节选文本
++++++++++++++++++++

记录 || Python | 基于维基百科语料生成平行句对

语料获取

句对生成所需语料:小语种语料(da)、汉语语料(zh)、对照标题文本(titles.txt)

 

使用WikiDump下载相关语料

https://dumps.wikimedia.org/**wiki/

**:语料语言类型的639-1码,以下均以da为例

*-pages-articles.xml.bz2

使用WikiExtractor抽取出正文内容和标题         https://github.com/attardi/wikiextractor

python WikiExtractor.py -b 10G dawiki-20190301-pages-articles.xml.bz2

(python.exe WikiExtractor.py -b 10G zhwiki-latest-pages-articles.xml.bz2)

-b:设置文本分割大小的参数

 

*-page.sql.gz

*-langlinks.sql.gz

使用wikipedia-parallel-titles-master生成对照标题文件

./build-corpus.sh zh dawiki-20190301 > titles.txt

句对生成

定义停用标点

zh_stops = (u'。', u'?', u'!')
da_stops = ('.', '?', '!')

通过使用已经对齐的标题进行篇章级对齐

def alignment(da_file, zh_file, output_file):
    """
    根据对齐的title词表、小语种语料和汉语语料生成平行句对
    :param da_file: 小语种语料文件
    :param zh_file: 汉语语料文件
    :param output_file: 输出文件
    :return:
    """
    titles_rf = codecs.open('titles.txt', 'r', 'utf-8')
    titles_dict = {}
    line = titles_rf.readline()
    count = 0
    while line:
        items = line.split("|||")
        da = items[0].strip()
        zh = items[1].strip()
        titles_dict[zh] = da
        count += 1
        line = titles_rf.readline()
    titles_rf.close()
    print count, "parallel titles"
    # 根据对齐的titles词表构建词典,key为汉语title,value为小语种title

    da_rf = codecs.open(da_file, 'r', 'utf-8')
    da_dict = {}
    line = da_rf.readline()
    count = 0
    while line:
        if re.search('<doc.*?>', line):
            # 篇章开始
            body = "".encode('utf-8')
            res = re.search('title=".*?"', line)
            title = res.group()
            title = title.replace('title=','')
            title = title.replace('"', '')
            title = title.strip()
            # 提取标题
            while True:
                line = da_rf.readline()
                line = line.strip()
                if line == "" or line == title:
                    # 忽略空行和标题行
                    continue
                if re.search('</doc>', line):
                    # 篇章结束
                    da_dict[title] = body
                    break
                body = body + line
            count += 1
        line = da_rf.readline()
    da_rf.close()
    print count, "da articles"
    # 构建小语种语料词典,key为篇章title,value为篇章正文内容

    wf = codecs.open(output_file, 'w', 'utf-8')
    # 存放生成的平行句对
    zh_rf = codecs.open(zh_file, 'r', 'utf-8')
    log = codecs.open('log.txt', 'w', 'utf-8')

++++++++++++++++++++

条目数据
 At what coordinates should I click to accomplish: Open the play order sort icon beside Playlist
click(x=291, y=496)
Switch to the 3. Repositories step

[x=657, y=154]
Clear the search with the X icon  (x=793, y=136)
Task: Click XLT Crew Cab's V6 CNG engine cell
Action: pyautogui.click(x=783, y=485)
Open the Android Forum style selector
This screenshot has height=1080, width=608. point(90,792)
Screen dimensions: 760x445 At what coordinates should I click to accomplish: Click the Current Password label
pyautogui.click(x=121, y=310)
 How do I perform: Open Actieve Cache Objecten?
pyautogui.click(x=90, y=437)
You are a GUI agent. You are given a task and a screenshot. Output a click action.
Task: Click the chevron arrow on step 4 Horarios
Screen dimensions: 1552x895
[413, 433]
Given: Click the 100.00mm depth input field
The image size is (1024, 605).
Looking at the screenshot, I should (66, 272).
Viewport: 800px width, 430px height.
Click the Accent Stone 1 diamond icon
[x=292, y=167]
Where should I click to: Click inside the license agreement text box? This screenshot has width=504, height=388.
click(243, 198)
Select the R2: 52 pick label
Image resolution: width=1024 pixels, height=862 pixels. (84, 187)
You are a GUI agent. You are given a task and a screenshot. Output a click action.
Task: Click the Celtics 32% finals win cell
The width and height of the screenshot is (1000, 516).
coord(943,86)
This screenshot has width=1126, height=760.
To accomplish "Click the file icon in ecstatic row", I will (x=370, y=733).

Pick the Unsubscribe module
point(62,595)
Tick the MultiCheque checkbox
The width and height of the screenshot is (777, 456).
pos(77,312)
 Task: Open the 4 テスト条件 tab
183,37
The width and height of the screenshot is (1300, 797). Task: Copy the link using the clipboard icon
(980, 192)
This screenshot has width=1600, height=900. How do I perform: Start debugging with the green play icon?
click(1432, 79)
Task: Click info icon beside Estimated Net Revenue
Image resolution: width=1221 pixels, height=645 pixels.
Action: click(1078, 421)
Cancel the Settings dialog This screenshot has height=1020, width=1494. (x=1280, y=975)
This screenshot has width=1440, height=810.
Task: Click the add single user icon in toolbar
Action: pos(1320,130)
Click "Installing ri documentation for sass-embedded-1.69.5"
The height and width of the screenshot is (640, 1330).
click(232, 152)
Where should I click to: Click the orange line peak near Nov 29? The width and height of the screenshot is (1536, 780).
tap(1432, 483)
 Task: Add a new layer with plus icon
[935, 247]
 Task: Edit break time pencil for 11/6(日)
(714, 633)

++++++++++++++++++++

任务说明 A
请把条目中从第一行起、直到包含“[x=292, y=167]”的那一行（含该行）为止的各行转换成 Markdown 表格，两列分别命名为“序号”和“内容”，空行不列入。
任务说明 B
接着这篇介绍如何基于维基百科语料生成平行句对的文章往下写，从文中最后一句之后开始。

练习作答 A
| 序号 | 内容 |
|---|---|
| 1 |  At what coordinates should I click to accomplish: Open the play order sort icon beside Playlist |
| 2 | click(x=291, y=496) |
| 3 | Switch to the 3. Repositories step |
| 4 | [x=657, y=154] |
| 5 | Clear the search with the X icon  (x=793, y=136) |
| 6 | Task: Click XLT Crew Cab's V6 CNG engine cell |
| 7 | Action: pyautogui.click(x=783, y=485) |
| 8 | Open the Android Forum style selector |
| 9 | This screenshot has height=1080, width=608. point(90,792) |
| 10 | Screen dimensions: 760x445 At what coordinates should I click to accomplish: Click the Current Password label |
| 11 | pyautogui.click(x=121, y=310) |
| 12 |  How do I perform: Open Actieve Cache Objecten? |
| 13 | pyautogui.click(x=90, y=437) |
| 14 | You are a GUI agent. You are given a task and a screenshot. Output a click action. |
| 15 | Task: Click the chevron arrow on step 4 Horarios |
| 16 | Screen dimensions: 1552x895 |
| 17 | [413, 433] |
| 18 | Given: Click the 100.00mm depth input field |
| 19 | The image size is (1024, 605). |
| 20 | Looking at the screenshot, I should (66, 272). |
| 21 | Viewport: 800px width, 430px height. |
| 22 | Click the Accent Stone 1 diamond icon |
| 23 | [x=292, y=167] |

练习作答 B
    # 错误日志文件,存放无法对齐的篇章标题
    line = zh_rf.readline()
    count = 0
    res_count = 0
    while line:
        if re.search('<doc.*?>', line):
            # 篇章开始
            body = "".encode('utf-8')
            flag = True
            res = re.search('title=".*?"', line)
            title = res.group()
            title = title.replace('title=', '')
            title = title.replace('"', '')
            title = title.strip()
            # 提取标题
            if title not in titles_dict.keys():
                flag = False
                log.write("Lack aligned titles: " + title + "\n")
                # 对齐的titles词典中不存在当前汉语篇章的标题,也就是说无法找到对应的小语种篇章的标题
                # 不进行后续操作,直接开始对下一个汉语篇章的操作
            while flag:
                line = zh_rf.readline()
                line = line.strip()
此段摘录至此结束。